§ Task to complete: Return each of the entries below word for word, leaving every line unchanged.

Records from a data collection
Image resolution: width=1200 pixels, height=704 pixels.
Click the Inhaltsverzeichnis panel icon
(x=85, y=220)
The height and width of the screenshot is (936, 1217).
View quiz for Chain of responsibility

§ Written answer:
Image resolution: width=1200 pixels, height=704 pixels.
Click the Inhaltsverzeichnis panel icon
(x=85, y=220)
The height and width of the screenshot is (936, 1217).
View quiz for Chain of responsibility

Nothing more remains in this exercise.